When contacted, Union Chemicals and Fertilisers Minister Anantha Kumar blamed the UPA regime for the shortfall.
“The outgoing government should have placed a tender in May. We floated one in June, which unfortunately failed. Despite that, we managed to contract record low prices of US$266-277 per tonne in subsequent tenders,” he said.

Kumar also attributed the shortage to the UPA government’s decision to stop extending subsidies to naphtha-based urea plants, after June 30, if they did not switch over to natural gas.

Either way, farmers are the ultimate sufferers. Cumulative urea sales during April-December 2014 — at 225.85 lt — were below the 233.79 lt for April-December 2013. In contrast, during the same period of comparison, sales were higher for di-ammonium phosphate (61.04 lt and 55.33 lt) and complex fertilisers (59.64 lt and 52.72 lt), implying no shortage in their supply.

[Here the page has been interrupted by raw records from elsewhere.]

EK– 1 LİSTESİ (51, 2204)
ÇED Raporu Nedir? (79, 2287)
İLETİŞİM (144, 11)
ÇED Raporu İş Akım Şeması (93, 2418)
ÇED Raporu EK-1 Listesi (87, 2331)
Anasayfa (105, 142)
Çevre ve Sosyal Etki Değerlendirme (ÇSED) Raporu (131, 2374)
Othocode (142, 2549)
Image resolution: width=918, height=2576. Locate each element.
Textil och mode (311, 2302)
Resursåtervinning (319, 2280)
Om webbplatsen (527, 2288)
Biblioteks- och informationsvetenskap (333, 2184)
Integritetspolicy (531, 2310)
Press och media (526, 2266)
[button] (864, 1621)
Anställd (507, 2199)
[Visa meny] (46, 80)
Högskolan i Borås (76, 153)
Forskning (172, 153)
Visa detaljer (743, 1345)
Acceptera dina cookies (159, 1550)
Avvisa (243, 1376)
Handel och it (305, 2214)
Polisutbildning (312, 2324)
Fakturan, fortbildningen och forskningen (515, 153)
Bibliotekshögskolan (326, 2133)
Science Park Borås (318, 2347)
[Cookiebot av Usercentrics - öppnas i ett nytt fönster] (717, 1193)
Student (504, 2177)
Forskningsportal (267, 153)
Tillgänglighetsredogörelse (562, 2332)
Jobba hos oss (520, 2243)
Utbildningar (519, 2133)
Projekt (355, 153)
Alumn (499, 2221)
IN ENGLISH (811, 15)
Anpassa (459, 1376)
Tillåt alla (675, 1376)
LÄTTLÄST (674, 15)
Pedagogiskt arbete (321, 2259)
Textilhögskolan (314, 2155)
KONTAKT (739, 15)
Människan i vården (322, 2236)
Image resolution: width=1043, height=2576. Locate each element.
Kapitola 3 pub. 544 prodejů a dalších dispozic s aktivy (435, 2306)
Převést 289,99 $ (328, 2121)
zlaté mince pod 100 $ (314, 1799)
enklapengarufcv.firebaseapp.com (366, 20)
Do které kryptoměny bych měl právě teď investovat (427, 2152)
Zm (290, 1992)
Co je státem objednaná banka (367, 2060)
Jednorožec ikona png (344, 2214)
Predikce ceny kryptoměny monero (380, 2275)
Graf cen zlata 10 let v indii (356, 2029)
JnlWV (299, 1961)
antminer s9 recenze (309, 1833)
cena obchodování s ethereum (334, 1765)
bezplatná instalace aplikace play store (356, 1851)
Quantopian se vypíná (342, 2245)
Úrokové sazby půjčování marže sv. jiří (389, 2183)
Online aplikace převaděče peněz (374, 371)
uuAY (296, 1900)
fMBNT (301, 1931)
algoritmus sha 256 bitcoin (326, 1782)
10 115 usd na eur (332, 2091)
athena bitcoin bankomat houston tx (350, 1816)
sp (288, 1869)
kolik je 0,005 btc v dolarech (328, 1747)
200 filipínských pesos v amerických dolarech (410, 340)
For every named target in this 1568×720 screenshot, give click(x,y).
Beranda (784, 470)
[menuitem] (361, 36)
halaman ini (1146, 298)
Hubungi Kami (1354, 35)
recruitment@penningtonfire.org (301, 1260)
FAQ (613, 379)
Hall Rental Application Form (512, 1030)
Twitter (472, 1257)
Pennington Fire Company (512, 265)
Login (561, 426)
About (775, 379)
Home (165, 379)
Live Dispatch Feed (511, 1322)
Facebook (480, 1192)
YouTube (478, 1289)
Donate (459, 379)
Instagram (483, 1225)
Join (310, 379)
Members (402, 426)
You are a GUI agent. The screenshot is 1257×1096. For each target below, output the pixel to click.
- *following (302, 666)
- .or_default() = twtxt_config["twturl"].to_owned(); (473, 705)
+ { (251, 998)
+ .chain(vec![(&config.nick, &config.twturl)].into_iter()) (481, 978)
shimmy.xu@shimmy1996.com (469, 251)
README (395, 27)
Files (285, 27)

“The urea requirement for wheat is three bags per acre, whereas 50 per cent farmers got only two bags. Even for that, they had to make two or three extra trips to the market, costing additional money and time,” said Wazir Singh, who farms 60 acres in Theri village of Haryana’s Fatehabad district.

There have also been allegations of private dealers forcing “useless” pesticides or chemicals on farmers as a pre-condition for supplying urea.

“They would offer, say, 10 bags of urea at the stipulated maximum retail price, provided we also bought 5 kg of triacontanol, a so-called plant growth regulator that no scientist recommends. Effectively, it doubled the cost of urea,” said Pritam Singh, a farmer from Urlana Khurd in Madlauda tehsil of Panipat, Haryana.